The storm's forecast track has shifted slightly, so it now looks bound for Florida's west Gulf coast instead of the Atlantic coast, with landfall expected early Sunday in the Florida Keys.
But Irma is so wide that authorities were bracing for destructive storm surges on both coasts and the Keys, the chain of low-lying islands that stretch south of Miami toward Cuba.
And hurricane-force winds are expected to lash the peninsula as it rolls north toward Georgia.
On highway 75 along the western coast of Florida, a steady stream of cars pressed northward as thousands fled at the last minute from the fast-approaching killer hurricane.
Strip malls, fast food restaurants and retail giants were all closed for business.
In Key West, police opened a "shelter of last resort" for those who had ignored mandatory evacuation orders.
Flood-prone Miami Beach, also under mandatory evacuation order, has been emptied of people but is bracing for high waters.
Scott Abraham, who lives on the fifth floor of a beachfront apartment building, is planning to ride the storm out with his wife and two kids.
"If I lived in a house I would have left, but if it gets flooded here it's going to take a week at least to come back. I don't want that," he said.
In Miami, a big worry was the two dozen or so giant construction cranes in the downtown area. Though designed to withstand hurricane winds, city officials are warning people to stay away from them.
Across the peninsula, the Gulf coast city of Fort Myers also was battening down for Irma's screaming winds, rain and storm surge.
"This is a worst case scenario for our city. And our region," Mayor Randall Henderson told CNN.
Warning that Irma would be worse than Hurricane Andrew -- which killed 65 people in 1992 -- Florida's governor said all 20.6 million Floridians should prepare to flee.
Bumper-to-bumper traffic snaked north out of the state, with mattresses, gas cans and kayaks strapped to car roofs.
Cuban-American Orlando Reyes, 82, was forced to leave his assisted living facility in Miami Beach.
"It is frightening," he told AFP at a shelter in Miami. "We had to leave without a cent, without taking a bath, or bringing anything."
Path of destruction
The storm smashed through a string of Caribbean islands, beginning with tiny Barbuda on Wednesday, followed by the holiday islands of Saint Barthelemy and Saint Martin.

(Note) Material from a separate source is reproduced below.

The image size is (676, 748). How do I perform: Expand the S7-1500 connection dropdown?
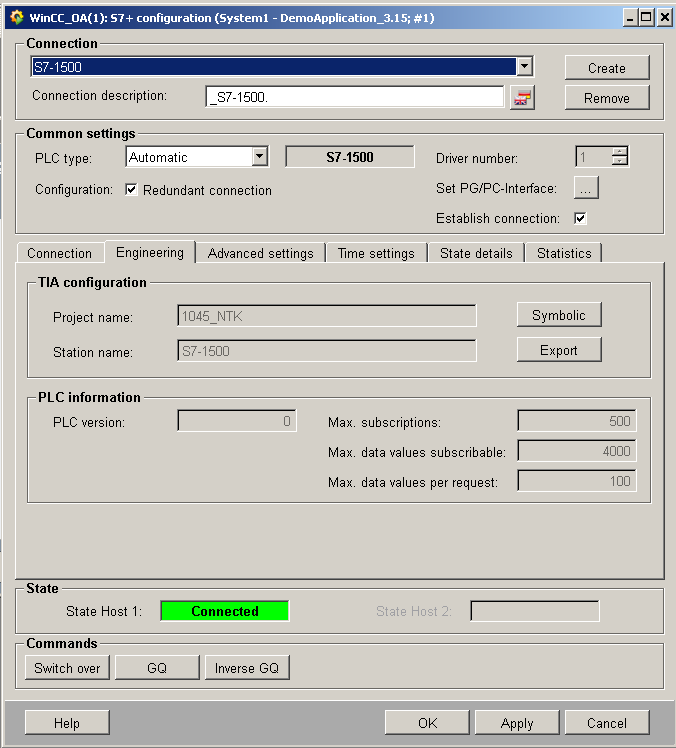(x=524, y=67)
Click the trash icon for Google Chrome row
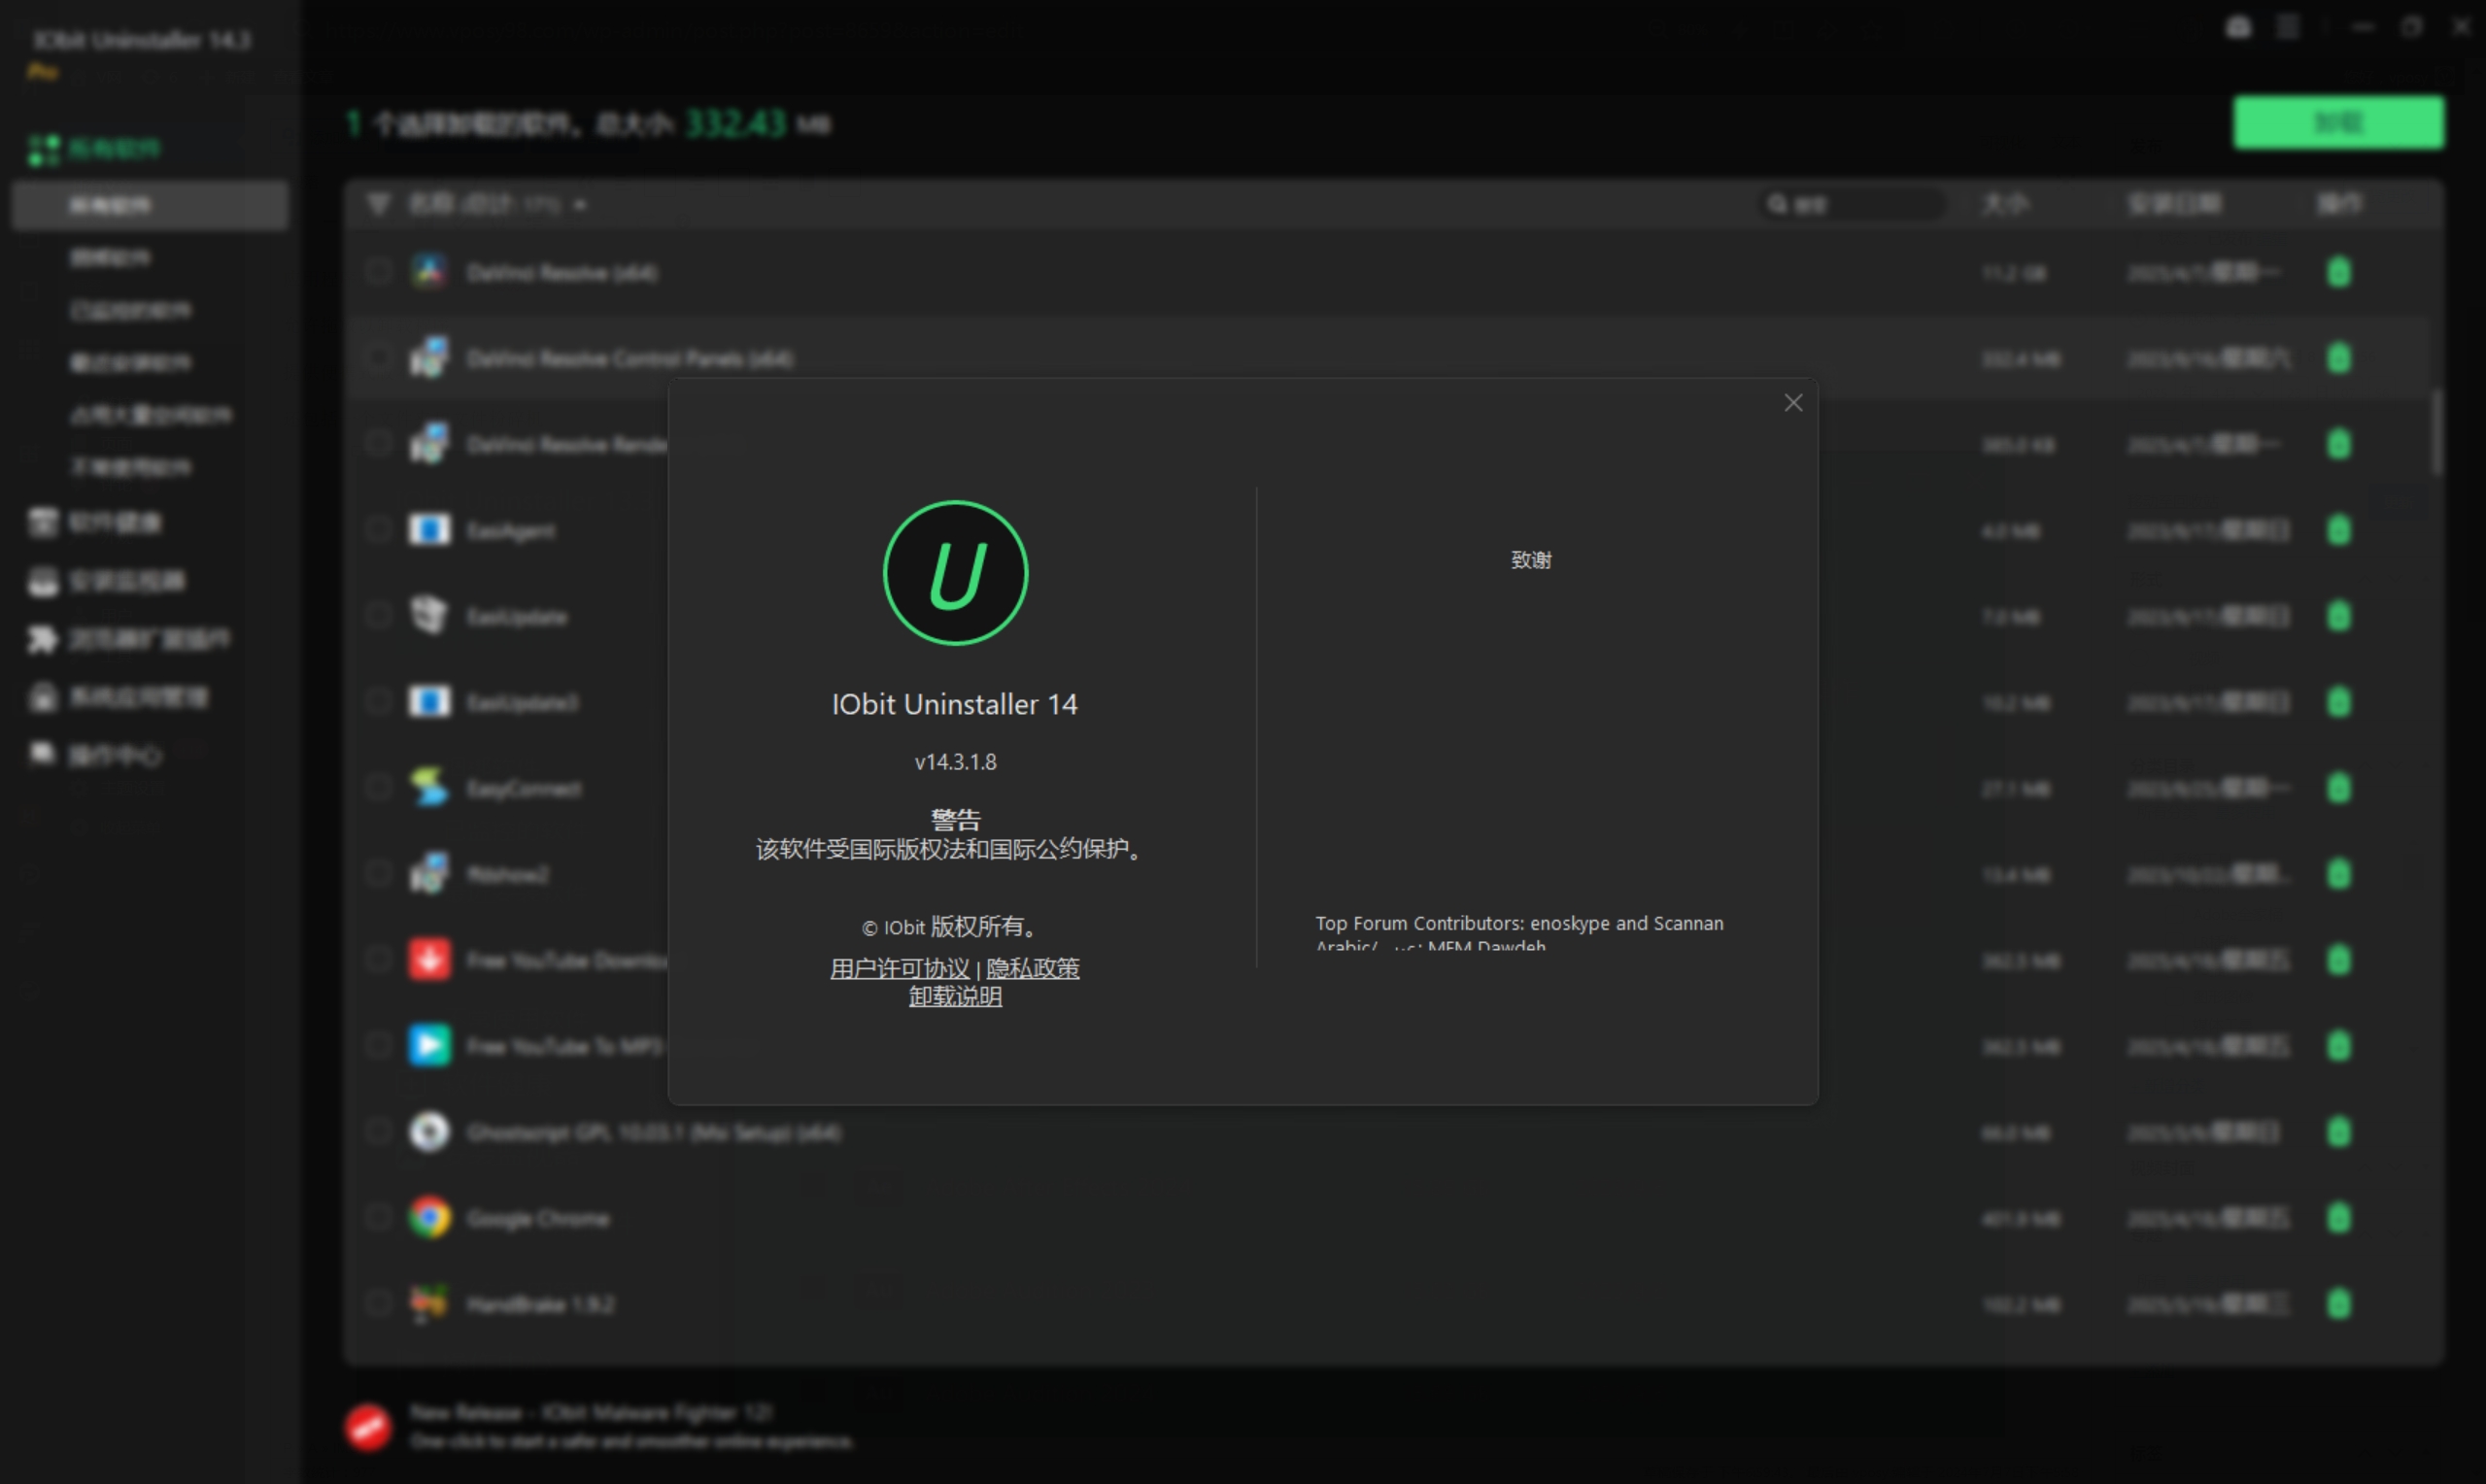The width and height of the screenshot is (2486, 1484). (2338, 1218)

Also affected were the US Virgin Islands, Puerto Rico, the Dominican Republic, Haiti and the Turks and Caicos. The Bahamas were spared Irma's worst.

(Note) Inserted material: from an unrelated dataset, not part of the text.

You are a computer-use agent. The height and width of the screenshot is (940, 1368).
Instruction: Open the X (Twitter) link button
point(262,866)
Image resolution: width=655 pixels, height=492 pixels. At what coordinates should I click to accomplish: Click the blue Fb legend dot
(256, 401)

"Houses are smashed, the airport is out of action," Saint Barthelemy resident Olivier Toussaint told AFP.
"Upside-down cars are in the cemeteries. Boats are sunk in the marina, shops are destroyed."
Meteorologists meanwhile were closely monitoring two other Atlantic storms.

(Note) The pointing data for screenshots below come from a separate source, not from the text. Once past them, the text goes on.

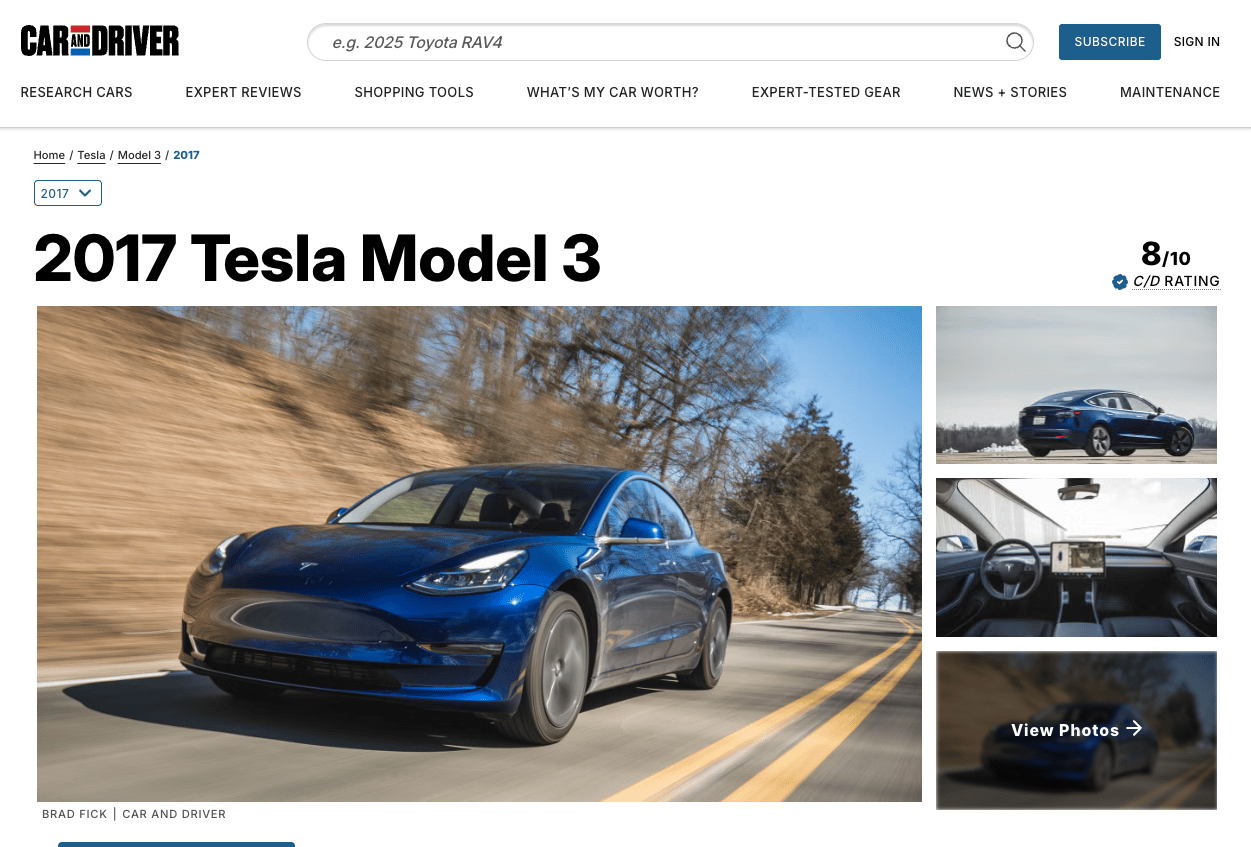This screenshot has height=847, width=1251.
Task: Select What's My Car Worth? menu item
Action: (613, 92)
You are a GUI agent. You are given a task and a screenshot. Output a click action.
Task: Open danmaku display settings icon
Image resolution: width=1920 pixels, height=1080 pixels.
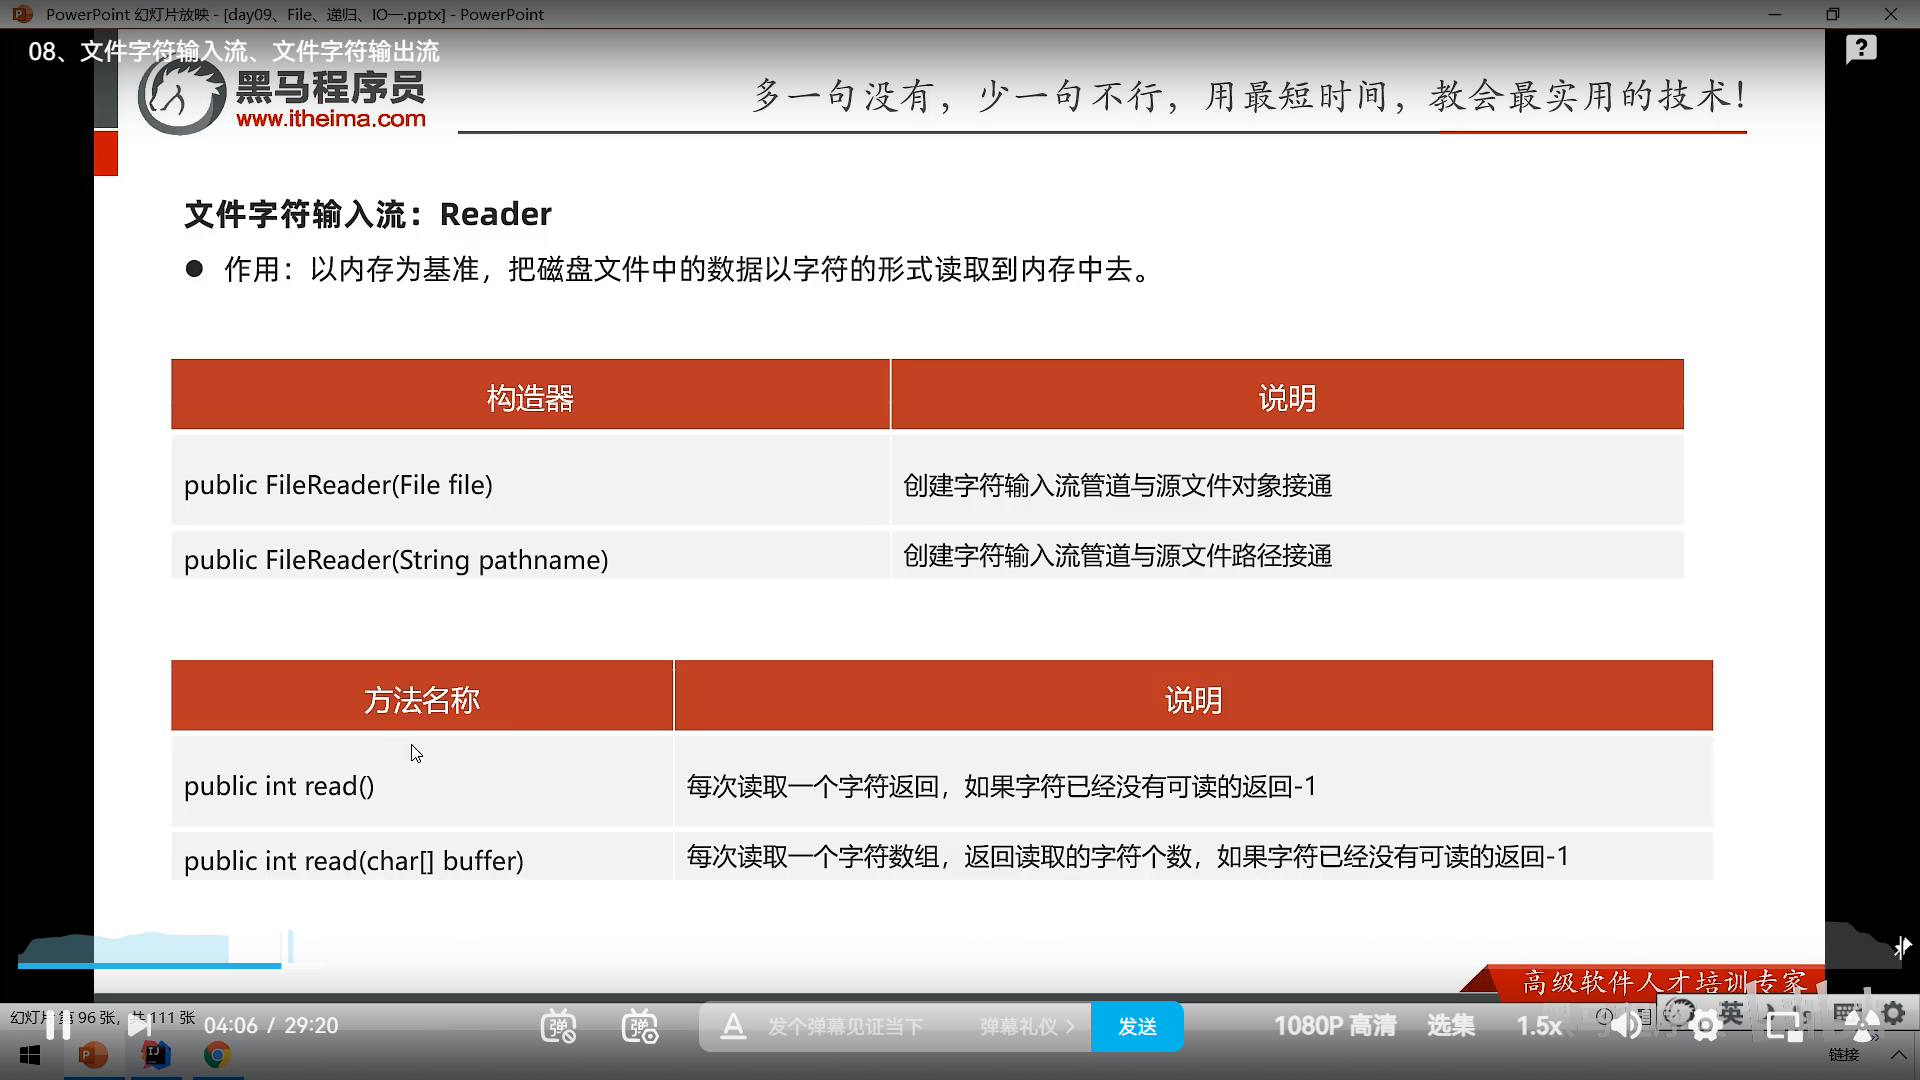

Jose, a powerful Category Four storm, was heading toward the same string of Caribbean islands Irma has pummeled in recent days.
France's meteorological agency issued its highest warning for Saint Martin and Saint Barthelemy, saying Jose could become a "dangerous event of exceptional intensity."
The deteriorating weather grounded aircraft and prevented boats from bringing relief supplies to hard-hit islands.
Mudslides unleashed by the heavy rains of Katia, which made landfall in eastern Mexico late Friday as a Category One hurricane, caused two deaths.
The US military was mobilizing thousands of troops and deploying several large ships to aid with evacuations and humanitarian relief, as the Air Force removed scores of planes from the southern United States.
Meanwhile, the death toll from across the islands has continued to rise.
Six were reported killed in the British Virgin Islands and Anguilla, including an elderly man who was crushed when his house collapsed.
Two were killed in Puerto Rico, and four more in the US Virgin Islands.
A child died in Barbuda, at least 10 in France's Caribbean territories, and two more on the Dutch side of St Martin.